In the records below, which lines include "agent"? Copy them.

▶ [Data under study]
++++++++

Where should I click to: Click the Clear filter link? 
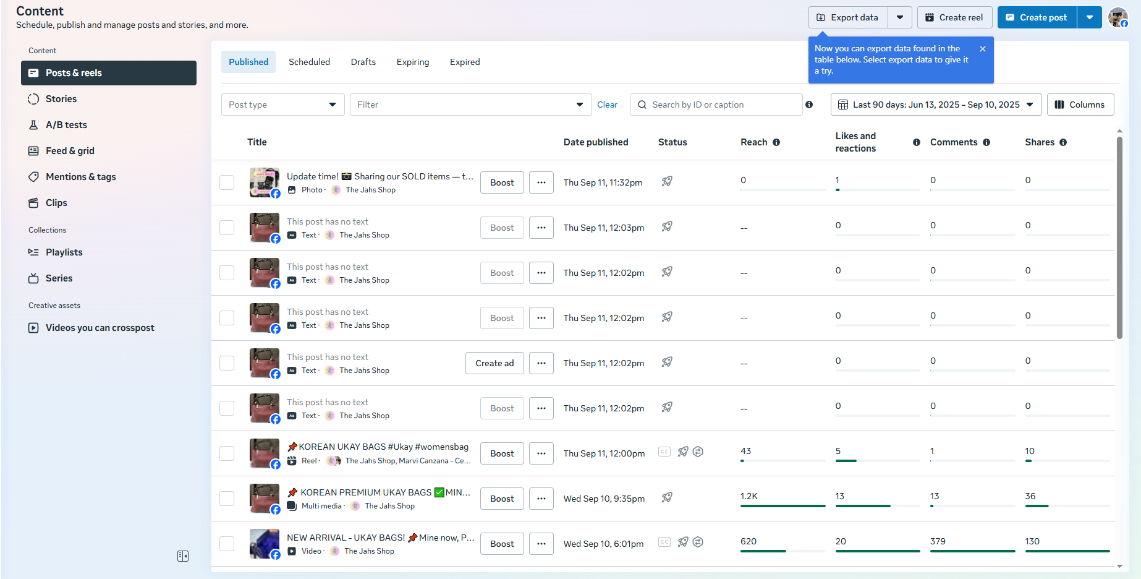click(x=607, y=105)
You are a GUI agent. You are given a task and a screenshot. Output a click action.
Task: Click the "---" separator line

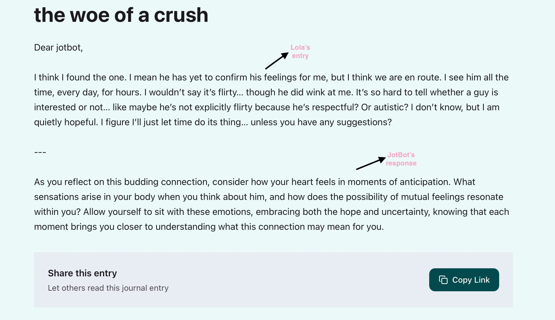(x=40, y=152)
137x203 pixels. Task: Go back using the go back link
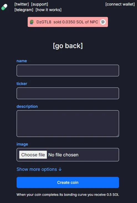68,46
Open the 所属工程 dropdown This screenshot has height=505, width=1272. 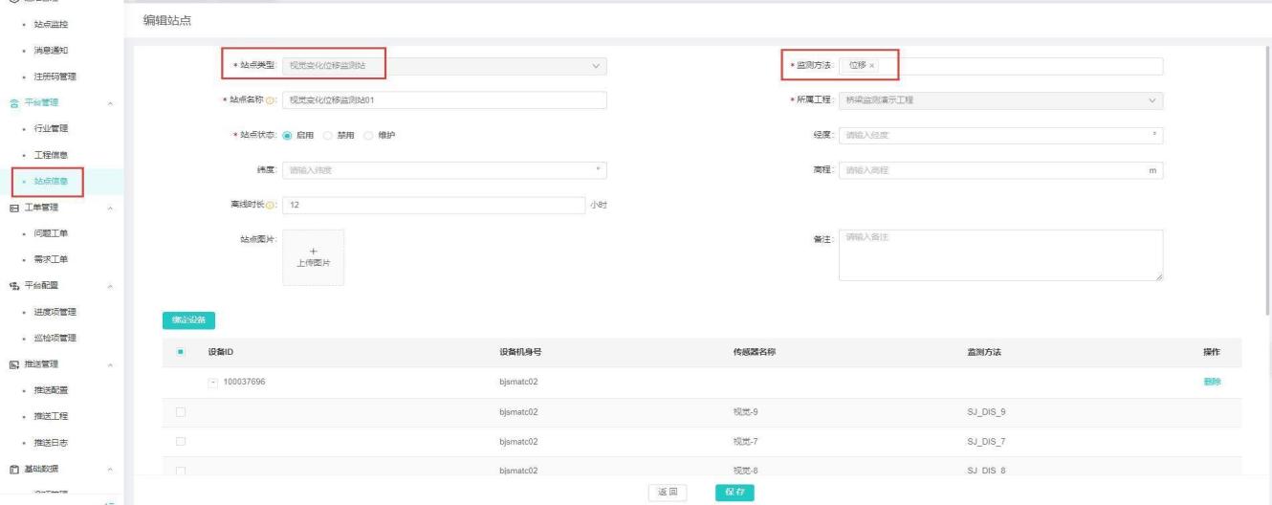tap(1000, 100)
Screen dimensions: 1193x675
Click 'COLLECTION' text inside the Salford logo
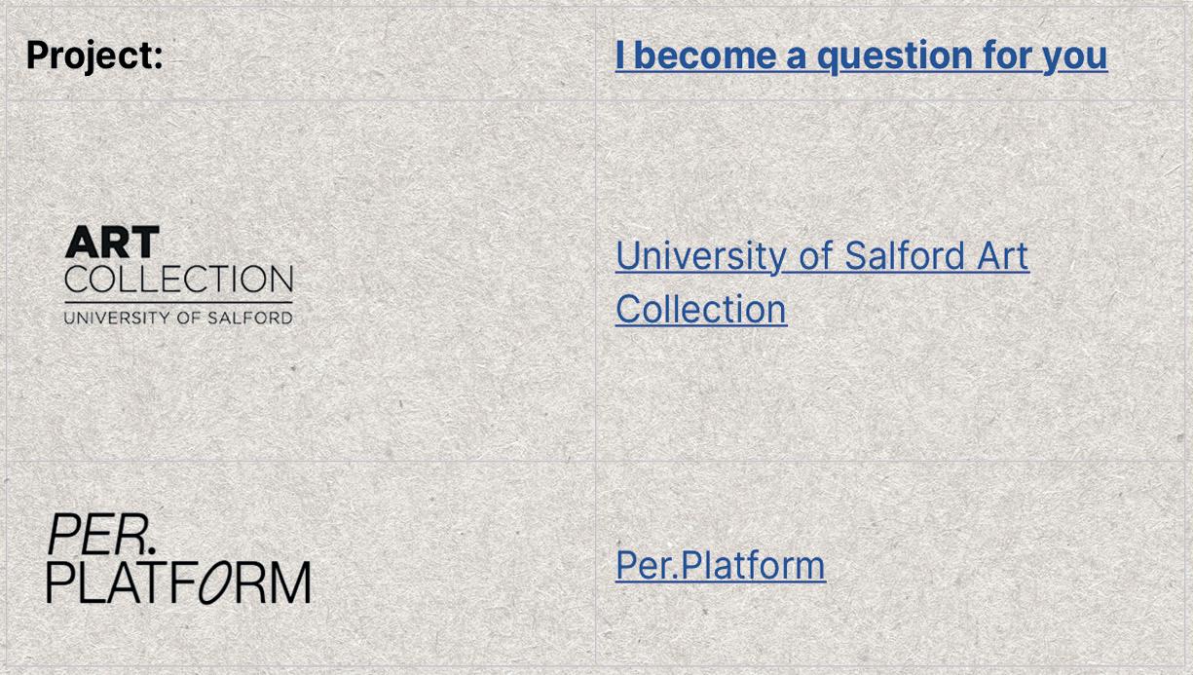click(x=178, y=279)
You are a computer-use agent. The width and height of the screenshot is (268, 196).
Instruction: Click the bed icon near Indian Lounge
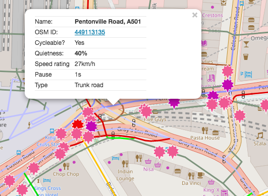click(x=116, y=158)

++++++++

▶ [Output for this task]
You are a GUI agent. You are given a task and a screenshot. Output a click action.
You are a computer-use agent. The width and height of the screenshot is (268, 196).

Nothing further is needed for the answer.